DEPER addresses the gap in personalized image descriptions by modeling individual viewing patterns alongside linguistic style. It introduces a three-component subject representation—dual-context encoder, trajectory-informed extractor, and trajectory decoder—and grounds it in a lightweight VLM adapter to generate subject-specific captions without gaze data at test time. Across four datasets, DEPER delivers consistent improvements and demonstrates strong few-shot generalization to unseen subjects, with ablations confirming the critical role of attention dynamics. The approach highlights the value of behavior-aware representations for enhancing human alignment in multimodal systems and opens avenues for broader personalization in vision-language tasks.

Abstract

People can view the same image differently: they focus on different regions, objects, and details in varying orders and describe them in distinct linguistic styles. This leads to substantial variability in image descriptions. However, existing models for personalized image description focus on linguistic style alone, with no prior work leveraging individual viewing patterns. We address this gap by explicitly modeling personalized viewing behavior as a core factor in description generation. Our method, DEPER (DEscription-PERception persona encoder), learns a subject embedding that captures both linguistic style and viewing behavior, guided by an auxiliary attention-prediction task. A lightweight adapter aligns these embeddings with a frozen vision-language model, enabling few-shot personalization without retraining. Across four datasets spanning diverse viewing tasks and both short and detailed descriptions, DEPER achieves a 24% average improvement, showing that modeling personalized attention produces more human-aligned and high-quality descriptions. We posit that understanding how people see helps predict what they say; modeling human diversity in perception can improve both performance and human alignment in multimodal systems.

Paper Structure

This paper contains 19 sections, 5 equations, 4 figures, 6 tables.

Figures (4)

  • Figure 1: People have distinct viewing habits chen2024beyondxue2025few that shape how they describe an image.

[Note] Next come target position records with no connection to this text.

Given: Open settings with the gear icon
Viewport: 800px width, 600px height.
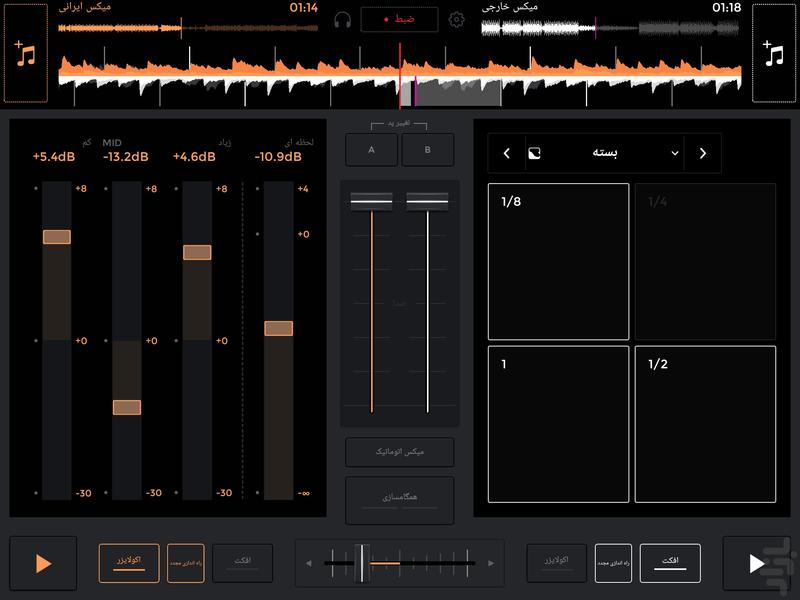Looking at the screenshot, I should click(x=457, y=20).
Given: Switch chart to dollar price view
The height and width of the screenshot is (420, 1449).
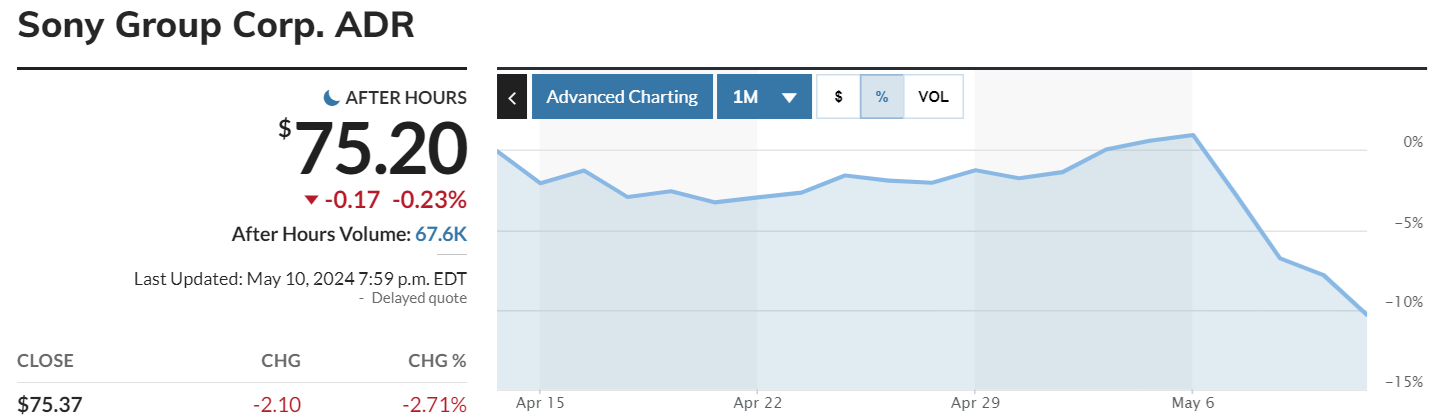Looking at the screenshot, I should (838, 97).
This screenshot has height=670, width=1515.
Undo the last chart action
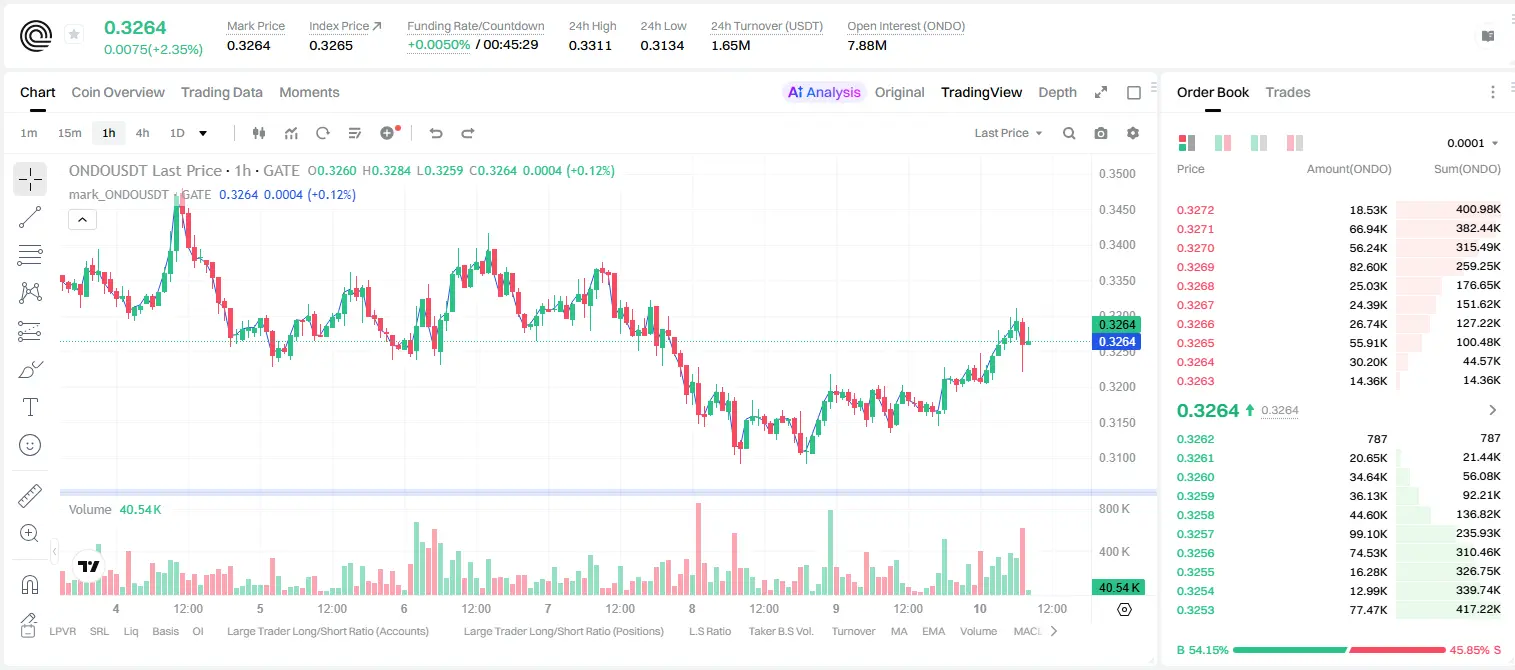pyautogui.click(x=436, y=133)
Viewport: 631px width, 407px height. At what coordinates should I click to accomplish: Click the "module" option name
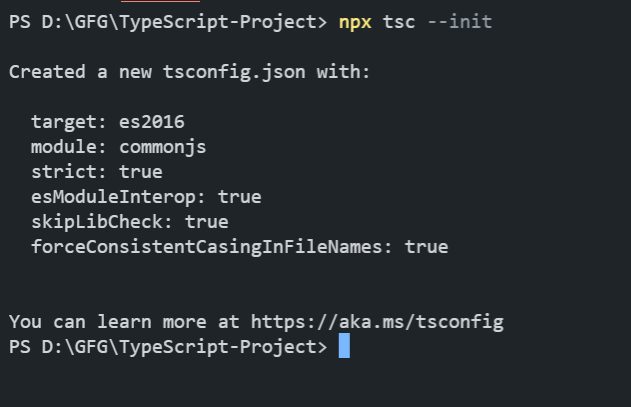pyautogui.click(x=64, y=147)
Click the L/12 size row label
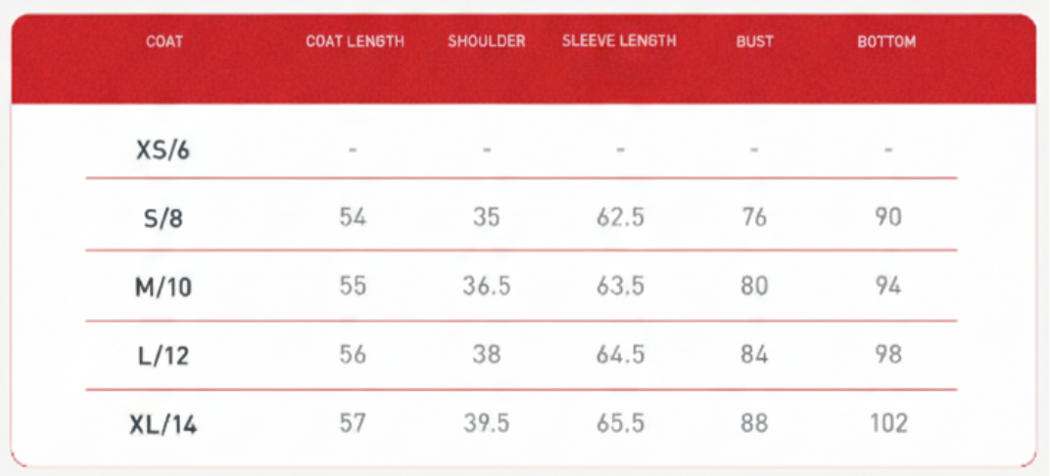Viewport: 1050px width, 476px height. 164,355
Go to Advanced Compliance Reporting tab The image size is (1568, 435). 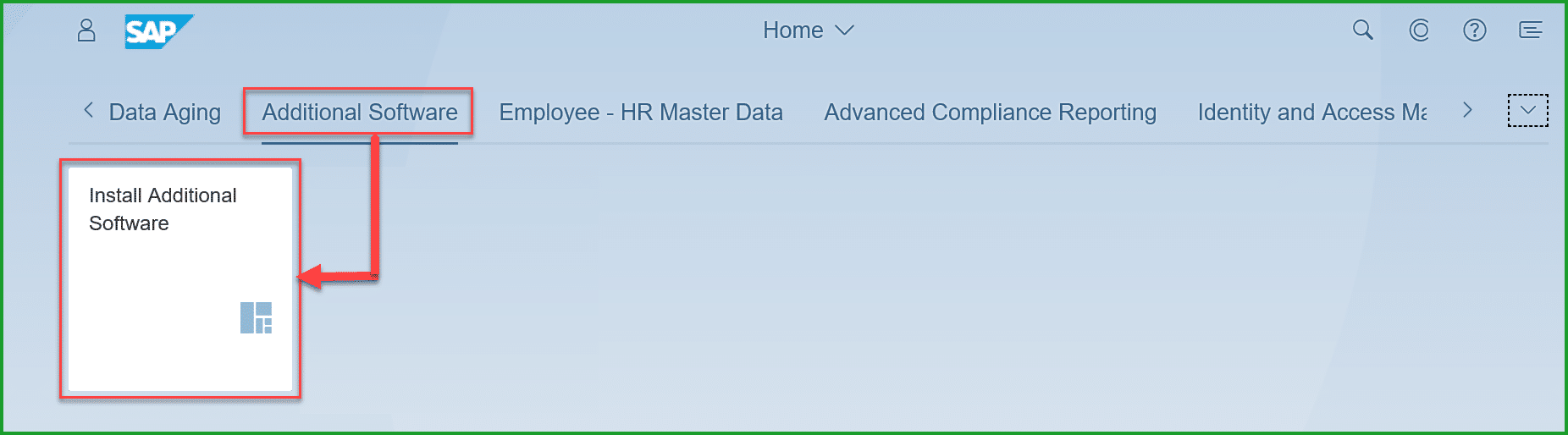(x=991, y=113)
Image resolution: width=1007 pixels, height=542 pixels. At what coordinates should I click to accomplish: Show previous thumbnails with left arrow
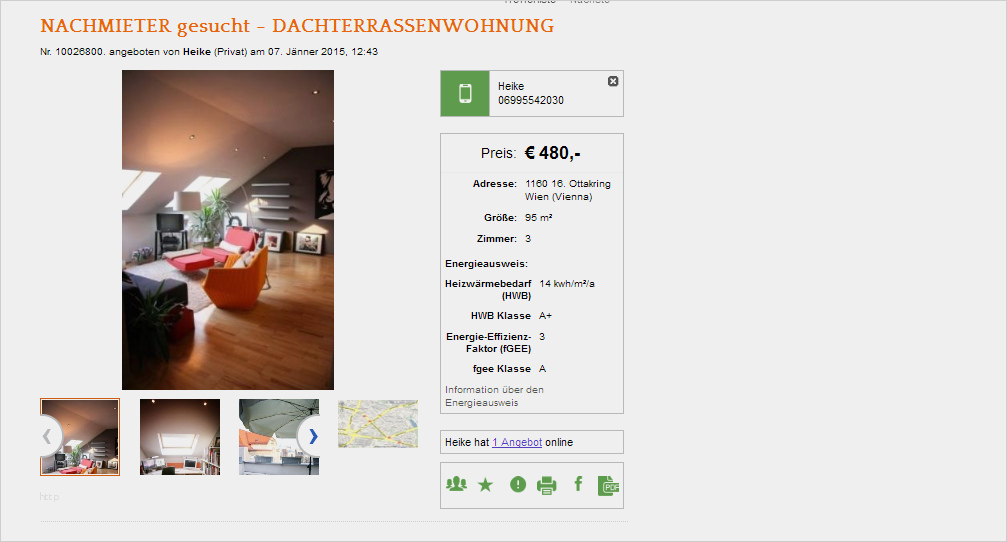pyautogui.click(x=49, y=437)
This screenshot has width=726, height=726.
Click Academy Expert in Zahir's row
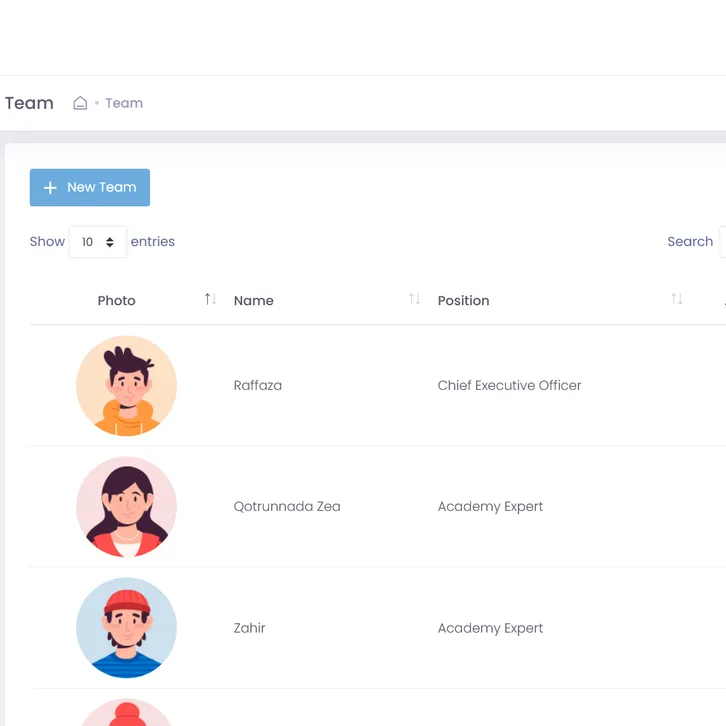(x=490, y=629)
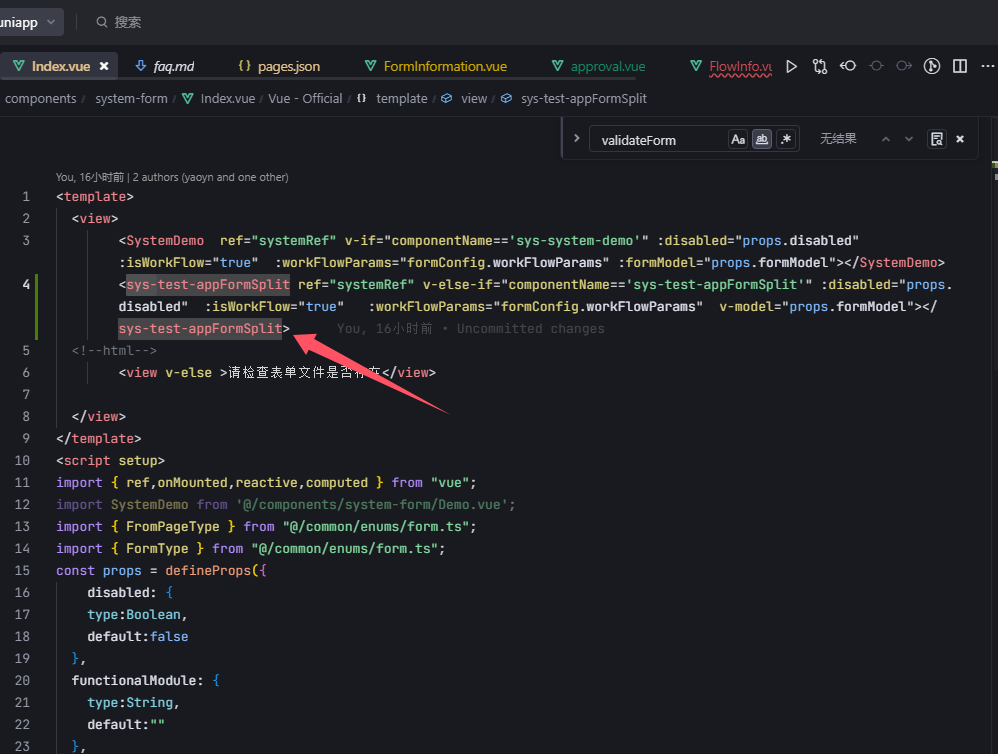Screen dimensions: 998x754
Task: Click the compare changes icon
Action: click(x=820, y=67)
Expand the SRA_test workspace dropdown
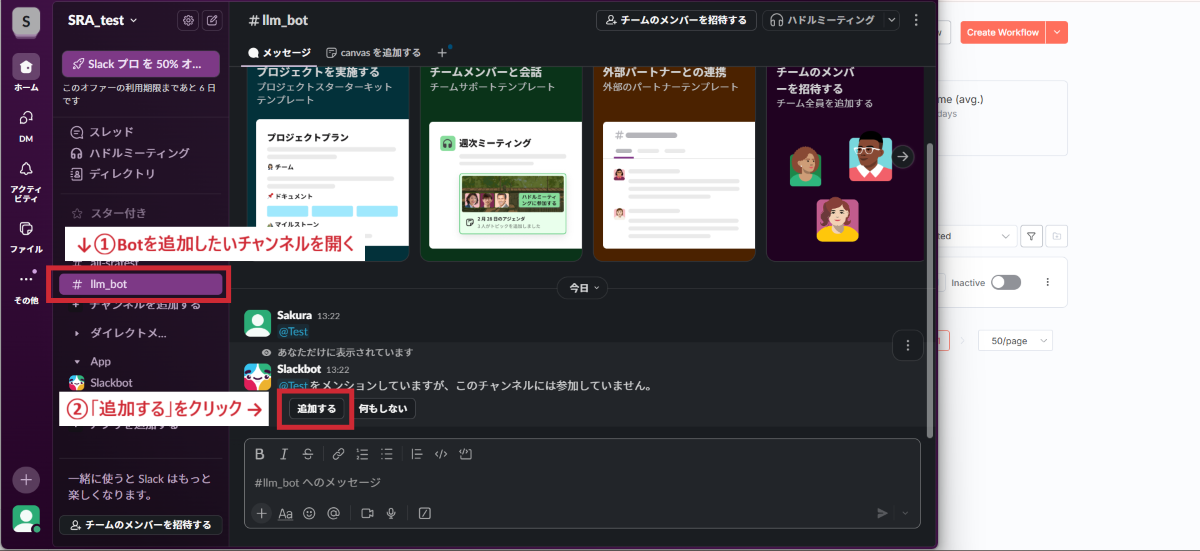 [x=103, y=20]
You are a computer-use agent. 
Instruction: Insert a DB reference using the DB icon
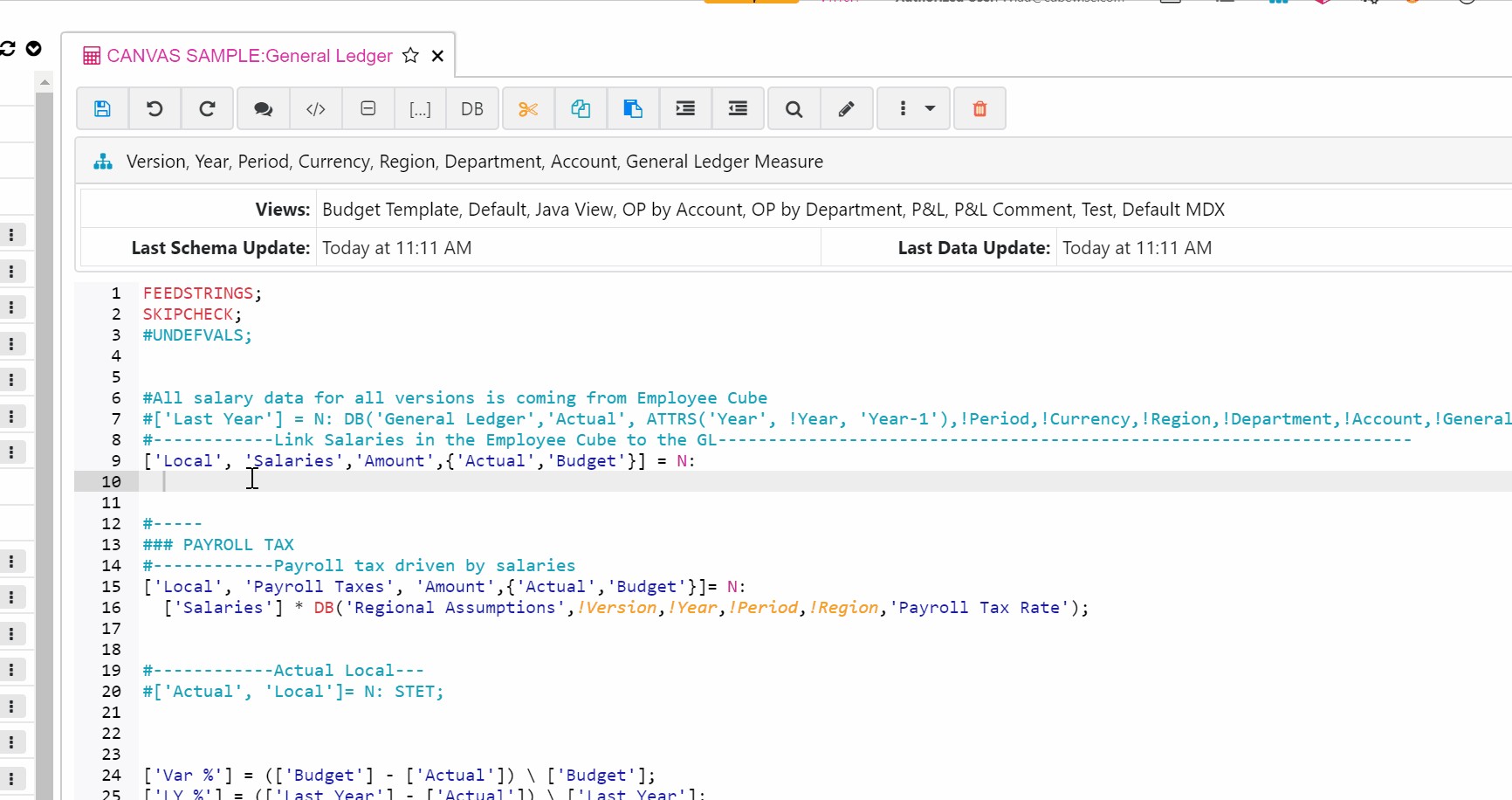(x=472, y=108)
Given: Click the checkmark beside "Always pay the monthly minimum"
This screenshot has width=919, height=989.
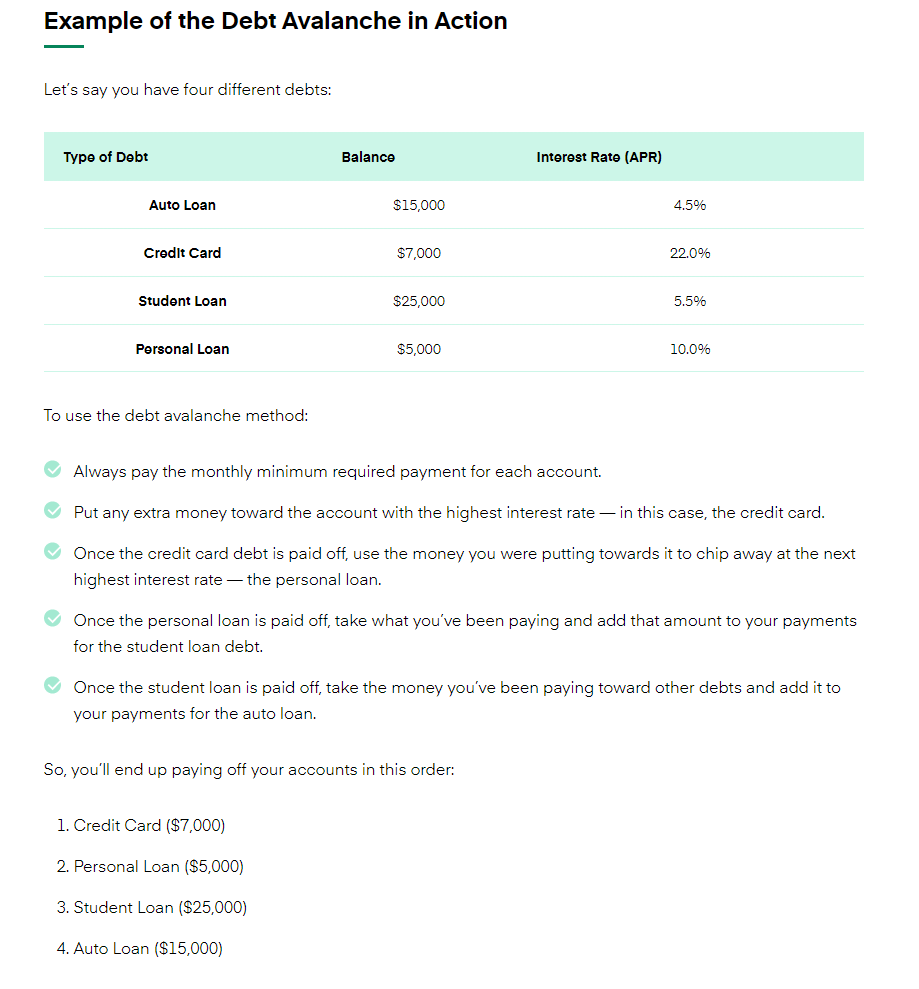Looking at the screenshot, I should click(x=53, y=470).
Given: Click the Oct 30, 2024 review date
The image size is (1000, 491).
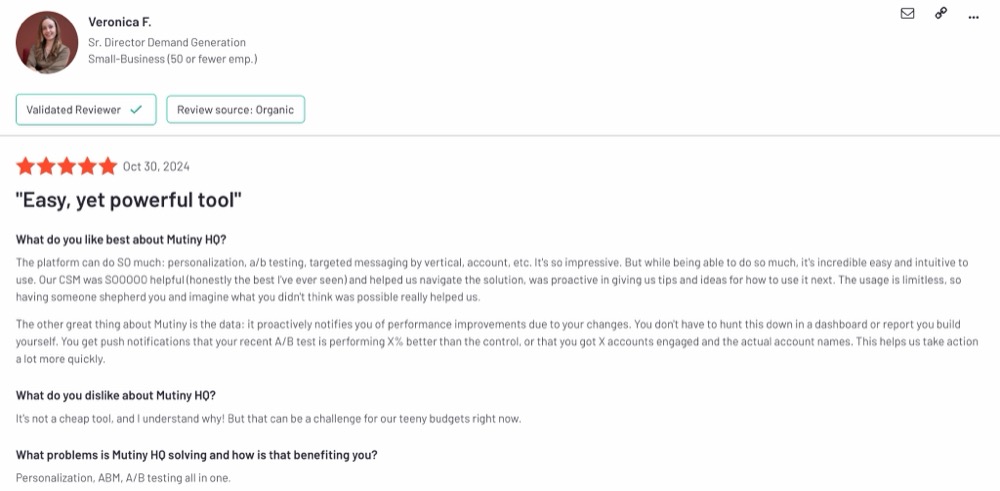Looking at the screenshot, I should coord(156,166).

Subject A moves between major objects, while Subject B inspects them in detail and in a different order. Our method models these patterns to produce personalized image descriptions. The images and annotations are from pont2020connecting.
  • Figure 2: Overview of DEPER and Caption Generation: DEPER extracts a subject embedding $\mathbf{z}_s$ from a triplet ($I, D_s, T_s$), capturing the personalized viewing patterns and linguistic style. $\mathbf{z}_s$ then conditions a VLM to produce subject-aligned image descriptions. A Dual-Context Encoder aligns perceptual and linguistic information into $\mathbf{Z}_\mathrm{dual}$. A Subject Embedding Extractor then distills $\mathbf{Z}_\mathrm{dual}$ to $\mathbf{z}_s$, yielding personalized attention–linguistic traits. $\mathbf{z}_s$ is distinctive across subjects yet consistent across images, enforced by classification and contrastive losses. A trajectory decoder further encourages $\mathbf{Z}_\mathrm{dual}$ to capture viewing dynamics, and helps $\mathbf{z}_s$ capture a subject's exploration behavior.
  • Figure 3: Qualitative Results show one example per dataset, each with two subject-specific descriptions (subjects 1 and 2). From top to bottom and left to right: COCO-LN pont2020connecting, Flickr30k-LN pont2020connecting, Kollenda et al. kollenda2025individual, and He et al. he2019human. Subject-distinct content is highlighted in red. Qwen+PT is denoted as Q+PT.
  • Figure 4: Qualitative results of DEPER's outputs. We show DEPER’s outputs on seen and unseen splits (first and second rows) of Flickr30k-LN. The first column visualizes DEPER's subject embeddings, where colors denote subjects and each point represents an image–description–trajectory triplet. The second column shows ground-truth attention trajectories with their corresponding nouns and orders; the third column shows reconstructed trajectories from the test set after Stage-2 training.